WORK TO BE COMPLETED » Repeat everything in the listing below. Keep each line exact.

MATERIAL PROVIDED »
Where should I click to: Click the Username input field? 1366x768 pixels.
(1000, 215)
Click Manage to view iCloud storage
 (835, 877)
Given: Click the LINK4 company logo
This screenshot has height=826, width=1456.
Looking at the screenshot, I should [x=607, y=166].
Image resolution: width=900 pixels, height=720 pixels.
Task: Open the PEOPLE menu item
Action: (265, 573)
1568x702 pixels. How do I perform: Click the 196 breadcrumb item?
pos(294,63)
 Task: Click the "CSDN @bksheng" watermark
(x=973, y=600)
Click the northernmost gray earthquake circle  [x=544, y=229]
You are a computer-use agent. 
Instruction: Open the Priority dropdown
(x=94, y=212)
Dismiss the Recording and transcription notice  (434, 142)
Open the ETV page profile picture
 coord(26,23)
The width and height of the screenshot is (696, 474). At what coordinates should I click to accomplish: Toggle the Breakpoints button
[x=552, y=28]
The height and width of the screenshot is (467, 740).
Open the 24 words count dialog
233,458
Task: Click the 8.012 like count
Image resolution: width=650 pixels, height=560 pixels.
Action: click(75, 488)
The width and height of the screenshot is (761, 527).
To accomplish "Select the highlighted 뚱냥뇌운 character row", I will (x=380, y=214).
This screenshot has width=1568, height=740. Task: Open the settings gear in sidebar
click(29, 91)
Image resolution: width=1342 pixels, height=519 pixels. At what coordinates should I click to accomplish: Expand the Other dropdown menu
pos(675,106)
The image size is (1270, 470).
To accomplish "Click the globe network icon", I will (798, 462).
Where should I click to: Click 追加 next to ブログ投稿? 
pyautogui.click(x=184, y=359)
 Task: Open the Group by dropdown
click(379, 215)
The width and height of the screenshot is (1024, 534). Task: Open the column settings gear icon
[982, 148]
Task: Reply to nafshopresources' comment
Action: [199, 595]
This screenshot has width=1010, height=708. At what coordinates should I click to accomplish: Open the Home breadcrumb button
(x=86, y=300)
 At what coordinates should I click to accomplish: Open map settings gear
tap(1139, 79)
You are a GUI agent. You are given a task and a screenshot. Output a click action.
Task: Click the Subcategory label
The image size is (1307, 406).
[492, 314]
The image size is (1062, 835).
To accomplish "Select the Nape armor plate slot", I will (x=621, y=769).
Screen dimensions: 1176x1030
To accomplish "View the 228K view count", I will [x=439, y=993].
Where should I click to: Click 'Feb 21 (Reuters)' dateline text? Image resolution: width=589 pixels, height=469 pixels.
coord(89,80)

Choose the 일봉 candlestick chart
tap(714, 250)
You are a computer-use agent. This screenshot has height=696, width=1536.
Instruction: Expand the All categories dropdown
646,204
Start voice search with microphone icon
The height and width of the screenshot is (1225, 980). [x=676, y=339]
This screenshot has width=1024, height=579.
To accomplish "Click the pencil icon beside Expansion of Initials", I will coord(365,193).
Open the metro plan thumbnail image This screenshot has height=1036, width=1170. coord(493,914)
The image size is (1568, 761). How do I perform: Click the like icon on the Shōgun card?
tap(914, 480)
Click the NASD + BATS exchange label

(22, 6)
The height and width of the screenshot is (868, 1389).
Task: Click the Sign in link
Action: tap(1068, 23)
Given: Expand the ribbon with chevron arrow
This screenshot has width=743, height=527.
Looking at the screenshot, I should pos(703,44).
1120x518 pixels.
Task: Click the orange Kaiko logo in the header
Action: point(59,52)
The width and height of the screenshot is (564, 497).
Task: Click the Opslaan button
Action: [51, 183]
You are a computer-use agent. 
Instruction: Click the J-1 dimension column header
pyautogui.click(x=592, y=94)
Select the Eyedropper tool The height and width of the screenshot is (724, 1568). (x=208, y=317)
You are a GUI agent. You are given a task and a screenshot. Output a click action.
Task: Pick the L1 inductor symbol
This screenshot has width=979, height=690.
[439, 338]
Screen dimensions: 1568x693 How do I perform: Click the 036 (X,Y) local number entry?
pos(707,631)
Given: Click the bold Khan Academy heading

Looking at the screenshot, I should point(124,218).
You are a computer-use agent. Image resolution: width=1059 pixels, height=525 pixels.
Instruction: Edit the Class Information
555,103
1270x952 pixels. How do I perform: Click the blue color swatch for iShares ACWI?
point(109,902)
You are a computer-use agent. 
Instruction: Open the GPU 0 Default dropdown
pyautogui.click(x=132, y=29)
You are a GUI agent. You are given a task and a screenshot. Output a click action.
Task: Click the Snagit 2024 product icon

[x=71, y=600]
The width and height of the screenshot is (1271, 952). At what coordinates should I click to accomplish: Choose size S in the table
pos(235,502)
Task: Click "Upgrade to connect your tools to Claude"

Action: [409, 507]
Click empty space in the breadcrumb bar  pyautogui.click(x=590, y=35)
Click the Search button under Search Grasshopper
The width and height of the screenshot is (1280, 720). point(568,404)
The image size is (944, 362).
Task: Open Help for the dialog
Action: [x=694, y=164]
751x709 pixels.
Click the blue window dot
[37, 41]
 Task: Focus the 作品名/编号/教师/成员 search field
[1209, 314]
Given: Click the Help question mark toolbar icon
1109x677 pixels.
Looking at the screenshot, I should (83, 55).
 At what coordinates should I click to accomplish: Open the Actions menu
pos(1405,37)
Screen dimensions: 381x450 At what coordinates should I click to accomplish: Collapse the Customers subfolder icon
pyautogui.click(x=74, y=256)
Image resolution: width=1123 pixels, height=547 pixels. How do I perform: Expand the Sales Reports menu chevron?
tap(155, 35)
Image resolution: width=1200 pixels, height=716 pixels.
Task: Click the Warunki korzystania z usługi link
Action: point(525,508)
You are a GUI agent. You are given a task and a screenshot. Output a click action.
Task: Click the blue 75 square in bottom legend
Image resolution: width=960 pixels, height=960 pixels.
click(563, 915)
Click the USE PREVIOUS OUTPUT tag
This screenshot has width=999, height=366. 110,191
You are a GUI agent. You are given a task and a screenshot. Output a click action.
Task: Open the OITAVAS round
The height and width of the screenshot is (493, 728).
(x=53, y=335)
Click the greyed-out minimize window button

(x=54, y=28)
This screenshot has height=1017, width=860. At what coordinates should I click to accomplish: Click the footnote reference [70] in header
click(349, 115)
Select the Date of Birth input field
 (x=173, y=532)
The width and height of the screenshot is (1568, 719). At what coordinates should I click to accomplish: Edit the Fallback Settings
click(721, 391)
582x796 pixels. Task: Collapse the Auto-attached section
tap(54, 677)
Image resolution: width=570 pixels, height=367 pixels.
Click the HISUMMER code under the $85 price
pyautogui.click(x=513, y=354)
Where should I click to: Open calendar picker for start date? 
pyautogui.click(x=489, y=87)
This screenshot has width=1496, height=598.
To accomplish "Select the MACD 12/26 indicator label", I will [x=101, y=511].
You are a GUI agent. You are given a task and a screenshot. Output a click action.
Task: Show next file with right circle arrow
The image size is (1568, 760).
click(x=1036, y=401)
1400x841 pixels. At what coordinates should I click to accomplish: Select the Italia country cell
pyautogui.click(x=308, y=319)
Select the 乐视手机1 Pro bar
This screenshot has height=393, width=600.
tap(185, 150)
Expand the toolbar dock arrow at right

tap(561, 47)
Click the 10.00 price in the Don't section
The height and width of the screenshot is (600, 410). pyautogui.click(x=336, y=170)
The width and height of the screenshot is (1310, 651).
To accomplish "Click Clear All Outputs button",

SOLUTION »
Where should I click to: Click the Username input field? 1366x768 pixels.
(1000, 215)
Click Manage to view iCloud storage
 (835, 877)
Given: Click the LINK4 company logo
This screenshot has height=826, width=1456.
Looking at the screenshot, I should [x=607, y=166].
Image resolution: width=900 pixels, height=720 pixels.
Task: Open the PEOPLE menu item
Action: (265, 573)
1568x702 pixels. How do I perform: Click the 196 breadcrumb item?
pos(294,63)
 Task: Click the "CSDN @bksheng" watermark
(x=973, y=600)
Click the northernmost gray earthquake circle  [x=544, y=229]
You are a computer-use agent. 
Instruction: Open the Priority dropdown
(x=94, y=212)
Dismiss the Recording and transcription notice  (434, 142)
Open the ETV page profile picture
 coord(26,23)
The width and height of the screenshot is (696, 474). At what coordinates should I click to accomplish: Toggle the Breakpoints button
[x=552, y=28]
The height and width of the screenshot is (467, 740).
Open the 24 words count dialog
233,458
Task: Click the 8.012 like count
Image resolution: width=650 pixels, height=560 pixels.
Action: click(75, 488)
The width and height of the screenshot is (761, 527).
To accomplish "Select the highlighted 뚱냥뇌운 character row", I will (x=380, y=214).
This screenshot has width=1568, height=740. Task: Open the settings gear in sidebar
click(29, 91)
Image resolution: width=1342 pixels, height=519 pixels. At what coordinates should I click to accomplish: Expand the Other dropdown menu
pos(675,106)
The image size is (1270, 470).
To accomplish "Click the globe network icon", I will (798, 462).
Where should I click to: Click 追加 next to ブログ投稿? 
pyautogui.click(x=184, y=359)
 Task: Open the Group by dropdown
click(379, 215)
The width and height of the screenshot is (1024, 534). Task: Open the column settings gear icon
[982, 148]
Task: Reply to nafshopresources' comment
Action: [199, 595]
This screenshot has width=1010, height=708. At what coordinates should I click to accomplish: Open the Home breadcrumb button
(x=86, y=300)
 At what coordinates should I click to accomplish: Open map settings gear
tap(1139, 79)
You are a GUI agent. You are given a task and a screenshot. Output a click action.
Task: Click the Subcategory label
The image size is (1307, 406).
[492, 314]
The image size is (1062, 835).
To accomplish "Select the Nape armor plate slot", I will (x=621, y=769).
Screen dimensions: 1176x1030
To accomplish "View the 228K view count", I will [x=439, y=993].
Where should I click to: Click 'Feb 21 (Reuters)' dateline text? Image resolution: width=589 pixels, height=469 pixels.
coord(89,80)

Choose the 일봉 candlestick chart
tap(714, 250)
You are a computer-use agent. This screenshot has height=696, width=1536.
Instruction: Expand the All categories dropdown
646,204
Start voice search with microphone icon
The height and width of the screenshot is (1225, 980). [x=676, y=339]
This screenshot has width=1024, height=579.
To accomplish "Click the pencil icon beside Expansion of Initials", I will coord(365,193).
Open the metro plan thumbnail image This screenshot has height=1036, width=1170. coord(493,914)
The image size is (1568, 761). How do I perform: Click the like icon on the Shōgun card?
tap(914, 480)
Click the NASD + BATS exchange label

(22, 6)
The height and width of the screenshot is (868, 1389).
Task: Click the Sign in link
Action: tap(1068, 23)
Given: Expand the ribbon with chevron arrow
This screenshot has width=743, height=527.
Looking at the screenshot, I should pos(703,44).
1120x518 pixels.
Task: Click the orange Kaiko logo in the header
Action: point(59,52)
The width and height of the screenshot is (564, 497).
Task: Click the Opslaan button
Action: [51, 183]
You are a computer-use agent. 
Instruction: Click the J-1 dimension column header
pyautogui.click(x=592, y=94)
Select the Eyedropper tool The height and width of the screenshot is (724, 1568). (x=208, y=317)
You are a GUI agent. You are given a task and a screenshot. Output a click action.
Task: Pick the L1 inductor symbol
This screenshot has width=979, height=690.
[439, 338]
Screen dimensions: 1568x693 How do I perform: Click the 036 (X,Y) local number entry?
pos(707,631)
Given: Click the bold Khan Academy heading

Looking at the screenshot, I should point(124,218).
You are a computer-use agent. Image resolution: width=1059 pixels, height=525 pixels.
Instruction: Edit the Class Information
555,103
1270x952 pixels. How do I perform: Click the blue color swatch for iShares ACWI?
point(109,902)
You are a computer-use agent. 
Instruction: Open the GPU 0 Default dropdown
pyautogui.click(x=132, y=29)
You are a GUI agent. You are given a task and a screenshot. Output a click action.
Task: Click the Snagit 2024 product icon

[x=71, y=600]
The width and height of the screenshot is (1271, 952). At what coordinates should I click to accomplish: Choose size S in the table
pos(235,502)
Task: Click "Upgrade to connect your tools to Claude"

Action: [409, 507]
Click empty space in the breadcrumb bar  pyautogui.click(x=590, y=35)
Click the Search button under Search Grasshopper
The width and height of the screenshot is (1280, 720). point(568,404)
The image size is (944, 362).
Task: Open Help for the dialog
Action: [x=694, y=164]
751x709 pixels.
Click the blue window dot
[37, 41]
 Task: Focus the 作品名/编号/教师/成员 search field
[1209, 314]
Given: Click the Help question mark toolbar icon
1109x677 pixels.
Looking at the screenshot, I should (83, 55).
 At what coordinates should I click to accomplish: Open the Actions menu
pos(1405,37)
Screen dimensions: 381x450 At what coordinates should I click to accomplish: Collapse the Customers subfolder icon
pyautogui.click(x=74, y=256)
Image resolution: width=1123 pixels, height=547 pixels. How do I perform: Expand the Sales Reports menu chevron?
tap(155, 35)
Image resolution: width=1200 pixels, height=716 pixels.
Task: Click the Warunki korzystania z usługi link
Action: point(525,508)
You are a GUI agent. You are given a task and a screenshot. Output a click action.
Task: Click the blue 75 square in bottom legend
Image resolution: width=960 pixels, height=960 pixels.
click(563, 915)
Click the USE PREVIOUS OUTPUT tag
This screenshot has width=999, height=366. 110,191
You are a GUI agent. You are given a task and a screenshot. Output a click action.
Task: Open the OITAVAS round
The height and width of the screenshot is (493, 728).
(x=53, y=335)
Click the greyed-out minimize window button

(x=54, y=28)
This screenshot has height=1017, width=860. At what coordinates should I click to accomplish: Click the footnote reference [70] in header
click(349, 115)
Select the Date of Birth input field
 (x=173, y=532)
The width and height of the screenshot is (1568, 719). At what coordinates should I click to accomplish: Edit the Fallback Settings
click(721, 391)
582x796 pixels. Task: Collapse the Auto-attached section
tap(54, 677)
Image resolution: width=570 pixels, height=367 pixels.
Click the HISUMMER code under the $85 price
pyautogui.click(x=513, y=354)
Where should I click to: Open calendar picker for start date? 
pyautogui.click(x=489, y=87)
This screenshot has width=1496, height=598.
To accomplish "Select the MACD 12/26 indicator label", I will [x=101, y=511].
You are a GUI agent. You are given a task and a screenshot. Output a click action.
Task: Show next file with right circle arrow
The image size is (1568, 760).
click(x=1036, y=401)
1400x841 pixels. At what coordinates should I click to accomplish: Select the Italia country cell
pyautogui.click(x=308, y=319)
Select the 乐视手机1 Pro bar
This screenshot has height=393, width=600.
tap(185, 150)
Expand the toolbar dock arrow at right

tap(561, 47)
Click the 10.00 price in the Don't section
The height and width of the screenshot is (600, 410). pyautogui.click(x=336, y=170)
The width and height of the screenshot is (1310, 651).
To accomplish "Click Clear All Outputs button",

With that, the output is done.